Era l'inizio del 1968: conclusa la Summer of Love, all'apice del movimento dei “figli dei fiori”, stavano per iniziare giorni insieme esaltanti e difficili. Mentre la rivolta studentesca iniziava a espandersi del mondo, in Vietnam si apriva la stagione più sanguinosa con l'offensiva del Tet, di lì a poco Martin Luther King sarebbe stato ucciso e presto sarebbe cominciata una stagione di drammi e disillusioni per le giovani generazioni.
Quanto ai Beatles, avevano raggiunto le vette della loro arte con il psichedelico Sergent Pepper's Lonely Hearts Club Band, erano la band più importante del mondo, ma cominciavano anche a mostrare i primi segni di instabilità come gruppo: morto per overdose di tranquillanti il loro storico manager Brian Epstein, i quattro di Liverpool stavano decisamente prendendo strade molto personali, e nel giro di due anni si sarebbero sciolti.
È in questa situazione contraddittoria, in questa stagione di rivoluzione culturale ricca di entusiasmo ma anche contenente una serie di ombre per il futuro, che i Beatles decidono di passare alcune settimane insieme al guru spirituale più famoso del mondo, Maharishi Mahesh Yogi, in un ashram a Rishikesh, sulle rive del Gange, ai piedi dell'Himalaya.
Un ritiro “dorato”, raggiunto da persone comuni che da tutto il mondo scoprivano le filosofie orientali e la meditazione trascendentale, come da stelle del cinema e della musica: a Rishikesh troviamo anche il cantante Donovan, alcuni dei Beach Boys, Mia Farrow e sua sorella Prudence. Ma è anche un ritiro blindato, alle cui porte premevano torme di giornalisti alla ricerca di uno scoop sui quattro musicisti “più famosi di Gesù”, invano.
Un solo giornalista fu ammesso nel santuario: Lewis Lapham, giovane cronista del Saturday Evening Post, che per lungo tempo aveva fatto ricerche sul mondo delle filosofie orientali – o meglio, del loro incontro con l'Occidente e della loro diffusione presso gli ambienti prima “alternativi” e poi “di tendenza” della East e West Coast americana.
Dall'esperienza di Lapham nasce questo fresco racconto di cosa successe, nel febbraio del 1968, a Rishikesh quando arrivarono i Beatles: I Beatles in India – Altri dieci giorni che cambiarono il mondo, edizioni e/o, 2007. Niente di “trascendentale” forse: fra piogge, cibo cattivo, interminabili sessioni di meditazione, si intrecciano nell'ashram tante storie, che raccontano del rigore di chi giunse in India prima che yoga e meditazione diventassero una moda, dell'arrivo di modelle e fotografi famosi in gran spolvero, delle strategie del Maharishi che con molto senso degli affari e delle pubbliche relazioni sfruttava il successo dei Beatles per diffondere il suo “verbo”, della vita quotidiana nel santuario.
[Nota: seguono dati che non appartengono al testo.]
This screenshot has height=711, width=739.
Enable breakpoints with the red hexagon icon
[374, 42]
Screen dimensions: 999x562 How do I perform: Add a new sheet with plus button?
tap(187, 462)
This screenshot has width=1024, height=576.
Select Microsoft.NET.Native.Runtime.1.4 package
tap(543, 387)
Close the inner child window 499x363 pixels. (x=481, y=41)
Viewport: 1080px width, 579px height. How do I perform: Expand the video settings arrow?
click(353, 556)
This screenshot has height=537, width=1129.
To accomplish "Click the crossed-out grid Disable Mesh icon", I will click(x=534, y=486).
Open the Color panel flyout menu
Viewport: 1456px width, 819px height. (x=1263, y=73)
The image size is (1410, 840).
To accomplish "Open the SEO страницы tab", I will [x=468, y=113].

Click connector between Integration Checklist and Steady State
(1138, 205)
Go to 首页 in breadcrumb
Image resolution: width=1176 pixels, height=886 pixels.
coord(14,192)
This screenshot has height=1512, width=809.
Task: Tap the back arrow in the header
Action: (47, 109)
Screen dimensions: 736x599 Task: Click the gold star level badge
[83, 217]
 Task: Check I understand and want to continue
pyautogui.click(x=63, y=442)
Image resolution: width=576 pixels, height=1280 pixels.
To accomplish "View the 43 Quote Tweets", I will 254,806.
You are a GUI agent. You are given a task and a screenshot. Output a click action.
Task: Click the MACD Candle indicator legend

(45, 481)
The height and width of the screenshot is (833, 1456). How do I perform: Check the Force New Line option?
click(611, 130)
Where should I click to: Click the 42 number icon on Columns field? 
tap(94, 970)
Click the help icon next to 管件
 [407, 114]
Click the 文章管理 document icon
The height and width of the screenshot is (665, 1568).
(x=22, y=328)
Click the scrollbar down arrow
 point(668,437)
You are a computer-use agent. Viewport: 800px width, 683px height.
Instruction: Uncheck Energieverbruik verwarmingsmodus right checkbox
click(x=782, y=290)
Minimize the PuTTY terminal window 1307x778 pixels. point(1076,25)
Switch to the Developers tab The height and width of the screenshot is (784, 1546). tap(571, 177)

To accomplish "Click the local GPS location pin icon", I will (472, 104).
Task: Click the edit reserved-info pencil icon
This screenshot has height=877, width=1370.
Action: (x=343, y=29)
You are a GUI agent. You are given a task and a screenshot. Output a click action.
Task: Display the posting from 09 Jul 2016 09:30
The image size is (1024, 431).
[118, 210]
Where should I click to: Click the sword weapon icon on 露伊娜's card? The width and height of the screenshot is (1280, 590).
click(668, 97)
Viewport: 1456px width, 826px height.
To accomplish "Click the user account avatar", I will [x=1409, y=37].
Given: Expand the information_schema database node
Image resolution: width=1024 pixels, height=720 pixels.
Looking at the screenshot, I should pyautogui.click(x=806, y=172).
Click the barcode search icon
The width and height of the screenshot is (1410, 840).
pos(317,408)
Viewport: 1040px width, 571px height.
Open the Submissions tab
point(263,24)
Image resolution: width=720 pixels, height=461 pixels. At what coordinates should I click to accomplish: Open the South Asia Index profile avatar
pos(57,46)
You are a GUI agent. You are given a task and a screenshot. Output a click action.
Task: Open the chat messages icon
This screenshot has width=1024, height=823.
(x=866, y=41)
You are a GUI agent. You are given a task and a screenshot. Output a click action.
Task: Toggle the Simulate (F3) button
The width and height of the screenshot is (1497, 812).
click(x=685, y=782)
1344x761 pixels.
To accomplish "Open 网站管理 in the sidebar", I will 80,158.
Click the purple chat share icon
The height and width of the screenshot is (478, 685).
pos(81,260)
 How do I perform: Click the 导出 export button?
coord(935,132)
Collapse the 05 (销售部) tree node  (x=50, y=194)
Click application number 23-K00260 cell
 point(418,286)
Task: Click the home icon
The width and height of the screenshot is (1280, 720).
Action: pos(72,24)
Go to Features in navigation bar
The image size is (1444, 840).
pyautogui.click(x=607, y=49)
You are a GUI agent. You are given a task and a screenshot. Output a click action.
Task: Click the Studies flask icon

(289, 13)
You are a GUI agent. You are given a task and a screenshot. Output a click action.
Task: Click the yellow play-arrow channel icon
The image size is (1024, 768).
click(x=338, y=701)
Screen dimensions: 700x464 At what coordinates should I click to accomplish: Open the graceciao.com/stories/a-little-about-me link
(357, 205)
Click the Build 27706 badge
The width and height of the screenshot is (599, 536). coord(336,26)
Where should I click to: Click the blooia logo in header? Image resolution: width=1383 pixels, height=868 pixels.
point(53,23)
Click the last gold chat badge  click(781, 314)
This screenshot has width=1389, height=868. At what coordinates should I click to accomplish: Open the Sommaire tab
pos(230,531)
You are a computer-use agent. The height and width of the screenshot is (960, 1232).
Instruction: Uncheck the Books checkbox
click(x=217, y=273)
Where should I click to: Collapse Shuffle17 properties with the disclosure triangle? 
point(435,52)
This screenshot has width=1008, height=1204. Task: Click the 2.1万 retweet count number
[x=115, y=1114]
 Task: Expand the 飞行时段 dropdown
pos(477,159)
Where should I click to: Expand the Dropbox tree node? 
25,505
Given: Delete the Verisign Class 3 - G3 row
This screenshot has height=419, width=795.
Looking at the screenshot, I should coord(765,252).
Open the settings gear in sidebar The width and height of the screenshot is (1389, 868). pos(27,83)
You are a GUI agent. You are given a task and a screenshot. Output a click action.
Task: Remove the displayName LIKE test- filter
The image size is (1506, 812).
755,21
I Beatles sono al centro del libro, ma è soprattutto sulla loro attesa e sulla preparazione al reportage che si concentra Lapham; e quando arriveranno, i Fab Four evidenzieranno atteggiamenti molto personali e diversi rispetto alla loro permanenza alla “corte” del Maharishi.
È vero che a Rishikesh i quattro raggiunsero l'illuminazione? È vero che lì maturò lo scioglimento del gruppo? È vero che il Maharishi era solito insidiare le più giovani ospiti dell'ashram, provocando la disillusione e il sarcasmo di John Lennon (come racconta la canzone Sexy Sadie)? È vero che in India composero alcune delle loro canzoni più famose?
Lapham non risponde a questi interrogativi, preferendo però restituirci un ritratto impressionistico di una stagione fuggevole e importante. Il resto è storia: al ritorno dall'India i Beatles lavorarono al White Album, John incontrò Yoko, e iniziò la fine. Di una band e di un'epoca.
Lapham è bravissimo sia a raccontarci le grandi aspettative, sincere e genuine, che animavano i seguaci del Maharishi, sia le contraddizioni che iniziavano a crepare questo entusiasmo, e la difficoltà di un incontro fra due mondi che nonostante la reciproca attrazione e momenti di vera infatuazione, facevano e fanno fatica a capirsi.
Il ritratto di un particolare momento storico e culturale e insieme un ritratto, sincero e a volte tenero, delle persone, famose e non, che ne furono protagoniste, e che ci viene restituito anche dalle belle immagini di un fotografo canadese, Paul Saltzman, che sono visibili sul sito (vedi link a destra).
Un tuffo nella fine degli anni Sessanta, in un'utopia che segnò un'epoca.